Systemic sclerosis is a rare, chronic, and progressive autoimmune disease. It affects women in their 60s, though men and African Americans have the worst outcomes from the disease. Around one in four people with systemic sclerosis also have another autoimmune disease. The biggest risk factor for systemic sclerosis is family history; and genetics. It is thought that some people have a genetic predisposition to the disease and that environmental factors cause it to “kick on.”

As an autoimmune disease, systemic sclerosis is complex. It may present differently in each patient who has it.

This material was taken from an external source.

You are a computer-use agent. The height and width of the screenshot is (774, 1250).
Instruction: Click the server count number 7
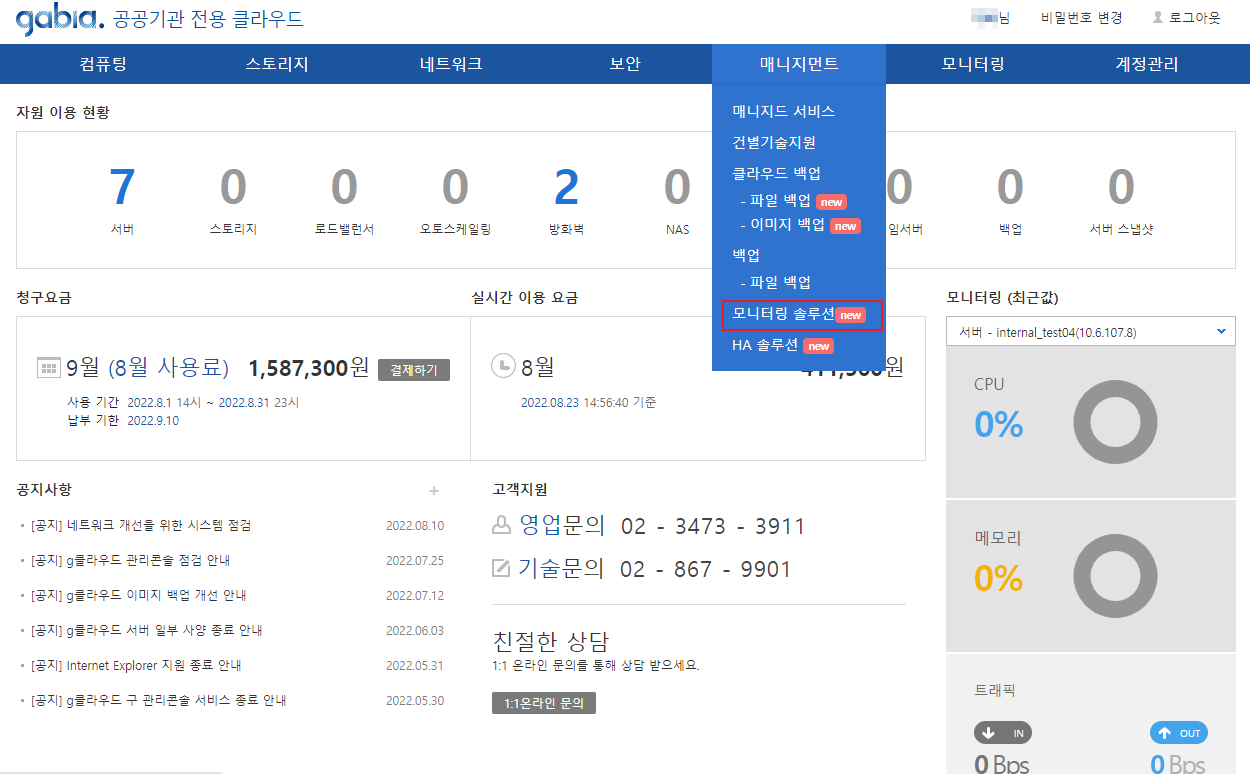click(x=122, y=187)
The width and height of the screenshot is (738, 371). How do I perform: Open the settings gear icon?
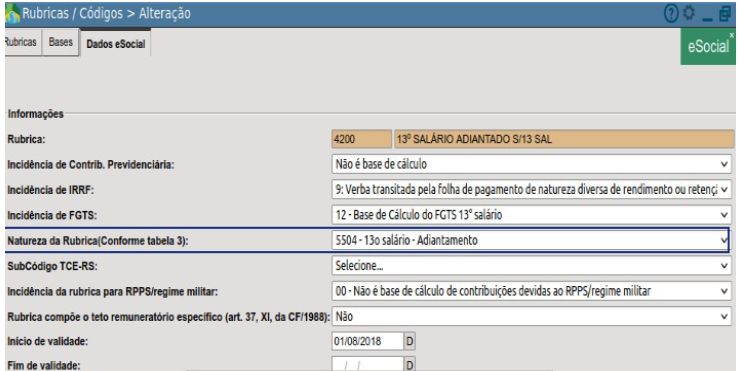pos(689,13)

One of the easiest ways to differentiate types is by how it affects skin. Sclerosis comes from Greek and means to harden or a tumor. Systemic sclerosis is hard, tumor-like skin that affects the whole body (or system). There are three categories based on how widespread the condition is. Systemic Sclerosis sine scleroderma is when skin is unaffected, though fingers may experience discoloration. Limited cutaneous systemic sclerosis is, as the name suggests, limited. The skin on the fingers and face is affected. It tends to progress slower and may be less dangerous. Diffuse cutaneous systemic sclerosis is quite the opposite. It is diffuse, meaning it spreads far and wide. It may affect the arms and legs up to knees and elbows, the chest, stomach area, and back. It progresses quickly and is associated with poorer outcomes.

Beyond the hardening of the skin, there are other symptoms, and (unsurprisingly) none are great. Patients may experience:

• Pain
• Joint abnormalities
• Itching
• Fatigue
• Digestive issues
• Heart, lung, and kidney problems
• Psychological problems like anxiety and body image concerns

All of these can be annoying and painful, but many are very dangerous. Systemic sclerosis, in fact, is the most deadly of all rheumatic diseases. Let’s dig into how systemic sclerosis works to find out why.

As stated before, systemic sclerosis is an autoimmune disease. Some environmental factors like smoke, alcohol, viruses, solvents, or chemicals activate our epithelial cells. Epithelial cells interact with the outside world and are located on the skin, in our lungs and digestive tract, and around organs. The cells send out danger signals in the form of cytokines. There are several cytokines, but one of the most prevalent in this system is type 1 interferon (IFN). If this were The Matrix these guys would be the Agents, good at getting rid of unwanted intruders but dangerous when they get out of control. They are usually sent out in viral infections and put the immune system into a general state of alert. When there are too many cytokines, they start causing damage that needs to be repaired. The body responds to high IFN in a couple of ways: alerting immune cells, starting inflammation, and – in people with systemic sclerosis, by activating fibroblasts. Fibroblasts make the connective tissue between cells (you may see where this is going). These guys go into overdrive and spew extra collagen, elastin, and other connective tissues between cells. They try to repair damage from the cytokines, but the excess tissue signals problems and creates a deadly feedback loop.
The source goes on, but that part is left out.